Add 1 cup + 1 tablespoon water, 1 tablespoon packed light brown sugar, 1 tablespoon vegetable oil, ½ teaspoon salt, 3 cups unbleached all-purpose flour, and 1¼ teaspoon instant yeast to the bread machine pan in the order given. Select the DOUGH cycle, then press START.
Check the dough at least twice by lifting the lid to take a peek. Do this right after the machine starts to see if the paddles are correctly engaged and the dough is starting to form a ball.Recheck the consistency of the dough again 15 minutes into the DOUGH cycle.If your dough is too wet, add flour one tablespoon at a time. The dough should stick to the side, then pull away cleanly.Conversely, if the dough is too dry, add one tablespoon of liquid at a time until the dough looks just right. Find out more about this surprising secret to success with a bread machine here.
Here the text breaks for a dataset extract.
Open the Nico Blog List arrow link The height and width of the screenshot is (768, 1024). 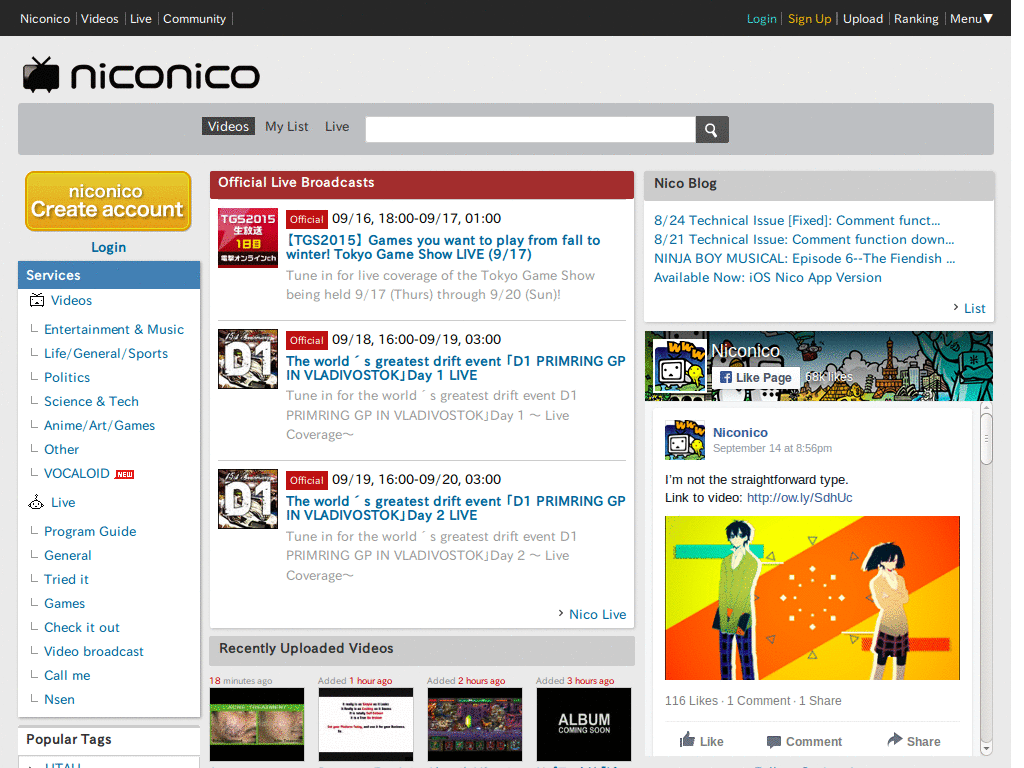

When the dough cycle completes (bread dough will rise and double in size inside your machine during this cycle), remove the dough from your bread machine pan to a floured surface. (I like to use a silicone mat. Throw it in the dishwasher when you're finished with the floury mess.)
SHAPING THE DOUGH:
Preheat your conventional oven to 400˚F (200˚C).
Divide dough into 8 portions and make each portion into balls. (see video) Allow them to rest for 15 minutes while you prepare and heat the water bath.
Meanwhile, prepare a water bath in a large pot. Add ¼ C soda and 1 T salt to the water and bring to a boil.
Gently smash each ball into a flat bun-like shape. Drop each bun into your boiling water bath. Cook 30 seconds, then flip and cook another 30 seconds. They will be wrinkly as a raisin.
Remove each bun to a well-greased cookie sheet or a tray covered with a silicone mat. These buns are prone to major "stickage."
Use a sharp serrated knife, a new single-edge razor blade, or a lame to slice an X into each bun about 1/2 inch deep. Sprinkle with coarse salt.
Bake 20-24 minutes or until the interior temperature reaches 195-200˚F (88-90˚C) on a quick-read thermometer.
Remove buns ASAP to a cooling rack. Eat immediately or allow the rolls to cool. Slice horizontally to make buns.
Best eaten the day you make them. (See post for details on making the day before.)
Notes
Alternate Mixing Instructions:
Directions for making bread with a stand mixer or by hand:
To make this recipe in a heavy-duty stand mixer, add ingredients to the bowl in the same order. Turn on low to mix until all ingredients are moistened. Using a dough hook, turn up the speed to 2 or 3 and continue beating/kneading until the dough becomes smooth and elastic (about 5-10 minutes). Cover and allow to rise in a warm place. Deflate dough gently and shape as indicated in the recipe.
If making by hand, combine all ingredients into a shaggy ball in a large bowl. Turn dough out onto a floured surface and knead with your hands until dough becomes smooth and elastic, a process that will likely take 10-20 minutes depending on your experience. Place the dough ball into a greased bowl. Cover and allow to rise until double. Deflate dough gently and shape as indicated in the recipe.